And so that, like—we’re not capturing the Roxanne feel.

theresa

Right! ‘Cause it’s not, like, all for you. It’s not like—‘cause also, I think the way we have these blocks of alone time? Are pretty… they’re pretty specific. Like, it’s like—I can do whatever I want in this little bit of time.

crosstalk

Biz: You have one hour and fifteen minutes! Theresa: And everything before and after it.

theresa

And plus a lot of the time that alone time is like, preparing. For when—for later. When there’s people there. Like…

biz

So do you find—where do you find alone time now? If… anywhere?

theresa

Yeah. Well—

biz

Besides the bathroom?

theresa

[Through laughter] Right. For me, it’s like—it’s less about… just not having, like, my family there? But it’s like not being around people at all.

> [What the task asks]
In the transcript above, what does Theresa say much of her alone time is actually spent doing?

> [Record excerpts]
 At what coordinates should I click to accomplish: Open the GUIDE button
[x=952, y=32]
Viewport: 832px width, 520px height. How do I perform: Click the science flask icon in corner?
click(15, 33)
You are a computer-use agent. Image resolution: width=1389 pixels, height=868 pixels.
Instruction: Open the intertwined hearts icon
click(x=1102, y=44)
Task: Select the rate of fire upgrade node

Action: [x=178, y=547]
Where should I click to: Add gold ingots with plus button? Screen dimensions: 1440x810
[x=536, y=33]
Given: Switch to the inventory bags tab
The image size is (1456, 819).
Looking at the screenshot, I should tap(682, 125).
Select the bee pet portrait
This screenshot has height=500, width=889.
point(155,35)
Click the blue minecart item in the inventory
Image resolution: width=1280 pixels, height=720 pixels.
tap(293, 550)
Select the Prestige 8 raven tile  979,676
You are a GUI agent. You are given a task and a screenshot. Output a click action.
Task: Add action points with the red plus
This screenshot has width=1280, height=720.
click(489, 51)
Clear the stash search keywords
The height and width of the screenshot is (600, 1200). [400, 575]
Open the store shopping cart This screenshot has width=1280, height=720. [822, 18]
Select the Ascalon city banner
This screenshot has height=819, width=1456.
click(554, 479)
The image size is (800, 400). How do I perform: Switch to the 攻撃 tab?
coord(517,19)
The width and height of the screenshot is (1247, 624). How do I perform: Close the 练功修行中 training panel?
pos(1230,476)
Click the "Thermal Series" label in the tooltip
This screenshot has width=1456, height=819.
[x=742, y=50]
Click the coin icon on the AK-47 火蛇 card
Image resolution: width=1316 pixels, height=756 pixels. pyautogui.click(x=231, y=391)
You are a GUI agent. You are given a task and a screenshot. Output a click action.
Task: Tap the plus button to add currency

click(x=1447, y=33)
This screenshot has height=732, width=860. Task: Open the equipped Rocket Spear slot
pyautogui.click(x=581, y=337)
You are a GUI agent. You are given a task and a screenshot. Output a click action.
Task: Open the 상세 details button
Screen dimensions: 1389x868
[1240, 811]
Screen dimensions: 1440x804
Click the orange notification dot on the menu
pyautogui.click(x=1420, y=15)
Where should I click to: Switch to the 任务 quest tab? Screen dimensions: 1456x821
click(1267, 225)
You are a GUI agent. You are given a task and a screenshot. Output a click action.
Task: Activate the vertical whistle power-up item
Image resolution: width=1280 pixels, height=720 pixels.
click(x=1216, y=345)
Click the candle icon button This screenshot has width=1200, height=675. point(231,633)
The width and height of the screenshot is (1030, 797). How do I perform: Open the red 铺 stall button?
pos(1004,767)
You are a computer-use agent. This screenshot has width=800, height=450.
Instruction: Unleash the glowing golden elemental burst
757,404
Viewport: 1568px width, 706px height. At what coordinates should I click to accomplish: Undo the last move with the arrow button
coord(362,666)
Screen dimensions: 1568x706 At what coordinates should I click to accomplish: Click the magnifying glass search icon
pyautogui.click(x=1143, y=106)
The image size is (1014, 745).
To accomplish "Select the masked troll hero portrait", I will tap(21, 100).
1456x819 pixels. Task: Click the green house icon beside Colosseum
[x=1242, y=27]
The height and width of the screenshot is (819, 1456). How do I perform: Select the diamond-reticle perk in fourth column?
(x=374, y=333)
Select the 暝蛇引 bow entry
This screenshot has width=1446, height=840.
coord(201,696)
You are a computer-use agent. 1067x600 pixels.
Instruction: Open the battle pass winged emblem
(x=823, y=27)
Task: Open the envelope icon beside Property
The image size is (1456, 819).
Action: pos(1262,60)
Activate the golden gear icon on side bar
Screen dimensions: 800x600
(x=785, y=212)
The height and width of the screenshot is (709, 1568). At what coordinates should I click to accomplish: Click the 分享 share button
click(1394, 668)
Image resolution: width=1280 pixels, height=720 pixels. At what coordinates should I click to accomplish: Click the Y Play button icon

> [Output of the task]
Preparing for later, when there are people there.